The deal was reached in March but the specifics of the plan still have to be hammered out.
“This is the first official negotiation on the bilateral agreement,” US embassy spokesman David Kennedy told AFP.
“There have been a couple of early drafts exchanged back and forth but this is the first time the two negotiating teams are sitting down in formal talks,” Kennedy said.
A team from the US State and Energy departments and the Nuclear Regulatory Commission arrived in New Delhi Sunday for three days of talks, Kennedy said.
This week, both countries will try and work out differences over a provision that bars New Delhi from conducting atomic tests, officials said.
New Delhi has objected to a condition giving the United States the legal right to halt cooperation if India tests a nuclear weapon.
India tested nuclear weapons in 1974 and 1998 and has been banned by the United States and other countries from buying fuel for reactors and other related equipment as a result.
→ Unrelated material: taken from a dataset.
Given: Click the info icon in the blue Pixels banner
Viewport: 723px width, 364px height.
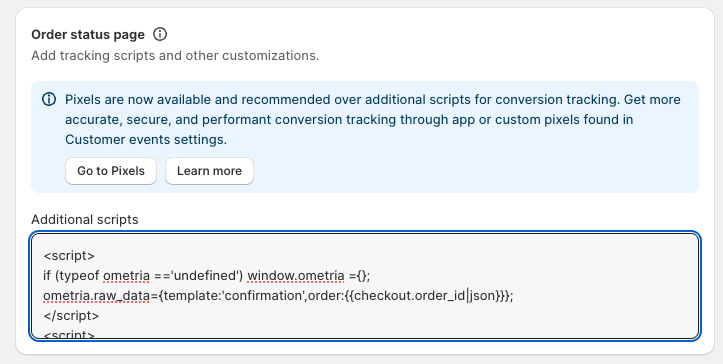Looking at the screenshot, I should point(49,99).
Once finalized, the deal will give India access to civilian nuclear technology for the first time in three decades.
The deal also faces hurdles in the US Congress, which must give a greenlight to change the US Atomic Energy Act of 1954. That law prevents the US from trading nuclear technology with nations that are not part of nuclear treaties.
Several US lawmakers have expressed concern over the deal given that India has never signed the nuclear Non-Proliferation Treaty.
The two countries first announced plans to share civilian nuclear technology during the visit of Indian Prime Minister Manmohan Singh to the United States in July 2005 but formalized an agreement in March when US President George W. Bush visited India in March.
According to US Undersecretary of State Nicholas Burns, Washington gave New Delhi a draft of the initial agreement in March.
But several experts have warned that forging a civilian nuclear agreement with India would not only make it harder to enforce rules against nuclear renegades Iran and North Korea, but also set a dangerous precedent to other countries with nuclear ambitions.